Of course, Trieste is known to bean buyers worldwide as an epicenter of coffee roasting. The city supplies 40% of Italy’s coffee and a recent mayor was the Illy patriarch, the head of a global coffee empire. Triestines drink more coffee than other Italians.

Trieste’s many coffee houses are celebrated for their history as elegant, 19th century Viennese-style hang outs for all manner of intellectuals. Italo Svevo, Umberto Saba, and James Joyce were habitues (many of the cafes serve aperitivos and wine as well.) The cafes have been well-tended over the years, and are very well preserved, even if the intellectual is not. On a winter night a few years back, my cousin’s husband pulled me out of his palazzo apartment, put me on a tram, and took me to the Caffe San Marco, where Joyce was reputed to imbibe his brew (as well as at the Pironi and Garibaldi, actually) but we couldn’t get any of the owners to even acknowledge who Joyce was. Chi e? Non lo conosco.

So I was delighed to learn this week that Portland is, in addition to a culinary haven, a coffee connoisseur’s paradise.
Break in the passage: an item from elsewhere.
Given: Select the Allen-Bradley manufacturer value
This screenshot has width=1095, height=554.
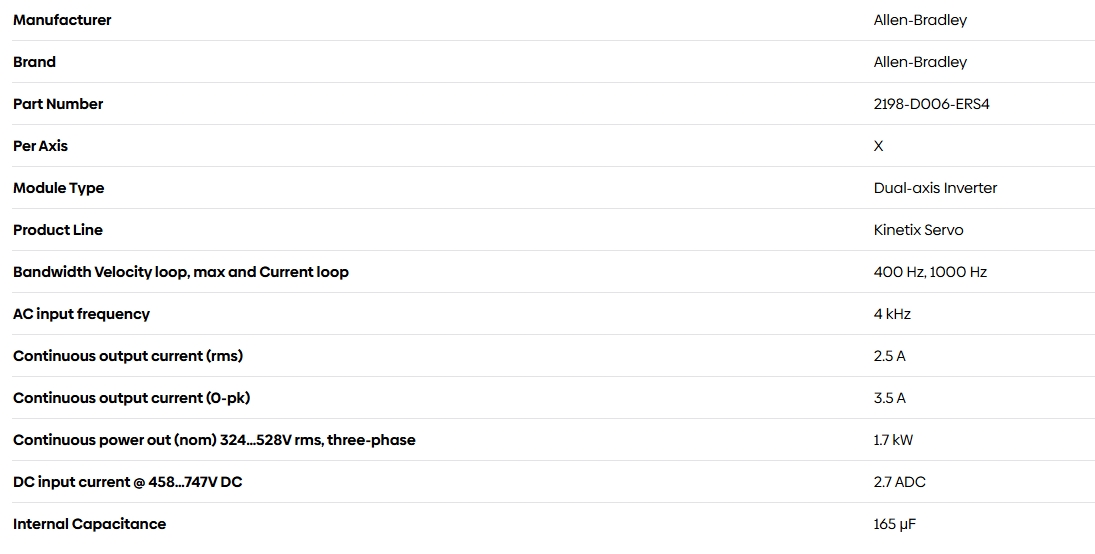Looking at the screenshot, I should tap(920, 20).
Between this and this we have Starbucks gasping for air. Not that we shouldn’t give Starbucks their due; before they came along, you could not find a decent cup of coffee anywhere outside of Seattle and San Francisco. Business travel outside these areas was hard to endure back in those days! But if you ask me, Starbucks doesn’t handle roasting very well. Perhaps it is hard to do unless you treat the process as a craft, as these Portland roasters do.

It still amazes me that good coffee is not a given in a town like New York City. Sure, you can get an espresso or latte, but in many of the eateries coffee is still of the Chock Full O’ Nuts variety. You can see right through the glass pot in which it is served.
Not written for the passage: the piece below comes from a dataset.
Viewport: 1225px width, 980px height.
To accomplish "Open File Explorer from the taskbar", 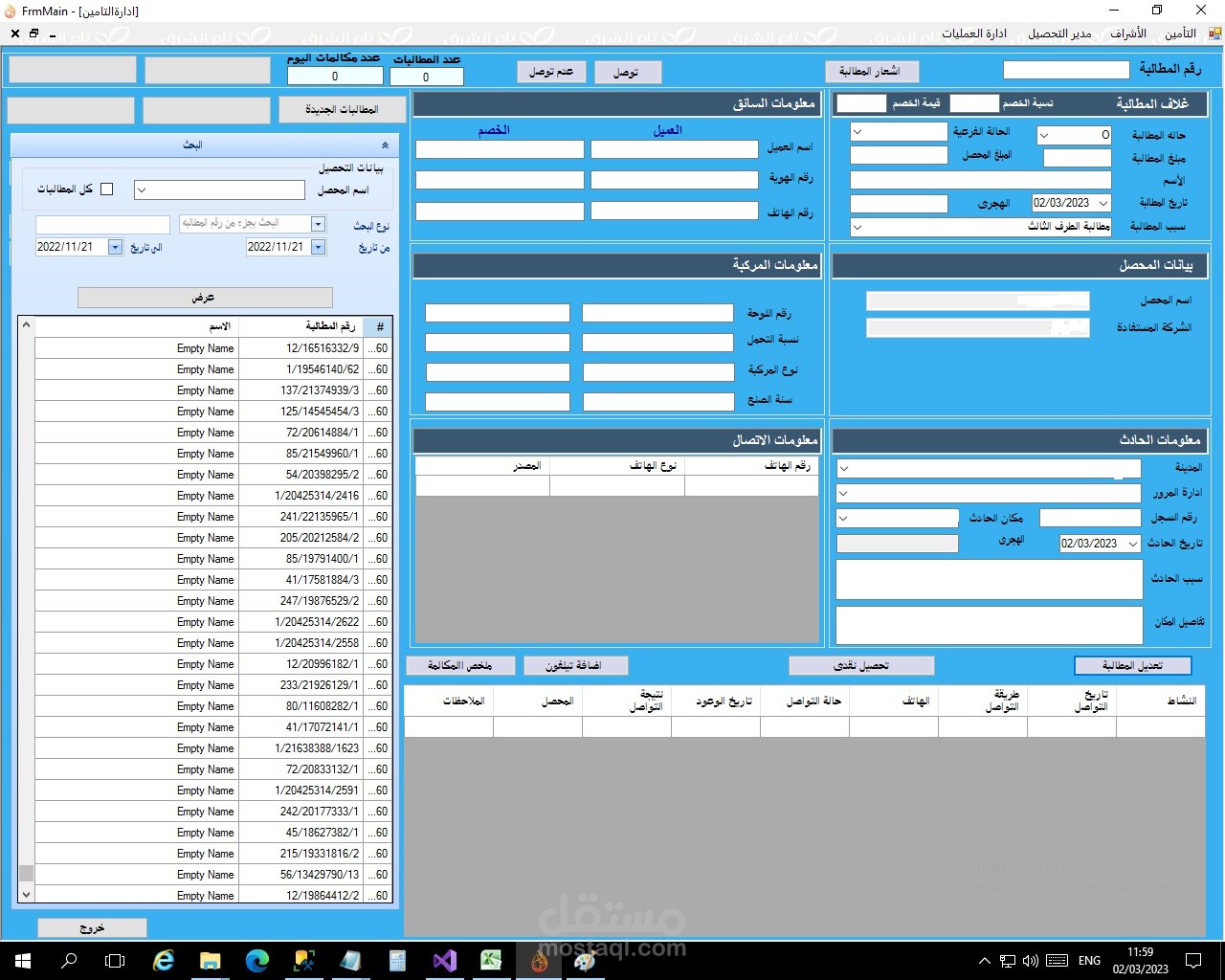I will tap(210, 960).
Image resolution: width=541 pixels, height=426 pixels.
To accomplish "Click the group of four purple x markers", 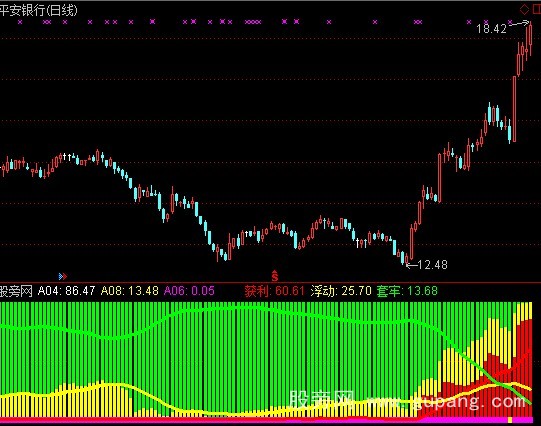I will [253, 22].
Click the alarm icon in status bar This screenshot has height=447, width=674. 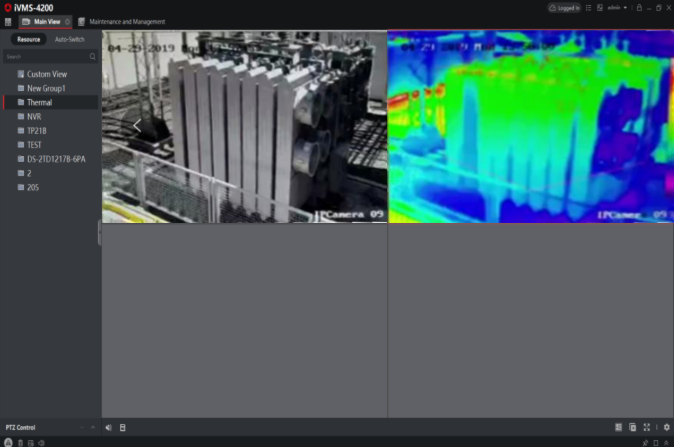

Crema Bakery & Cafe, my current go to place for Northwest coffee ambiance, which even hosts international baristas of reknown.

Alas, my coffee days are probably over. I overindulged over the years, and have turned to my second favorite beverage, tea, which is easier on my nerves. I look for it in coffee houses, blending the familiar and soothing ambiance with my new comfort drink.

As a tea maven, I am now waiting for Portland to be known as the place for the best pot of tea as well. Tazo Tea was born here, but my local fave is still The Tao of Tea. It is not just that they have more than one hundred loose leaf teas on the menu, it is that they know their tea and how to brew it. Plus the Indian, Chinese and Japanese sweet or savory snacks on the menu are perfect accompaniments. And it has its own quiet and cozy ambiance as well.

About kmazz

I spend as much time as possible pursuing my interests in global culture, photography, arts and politics.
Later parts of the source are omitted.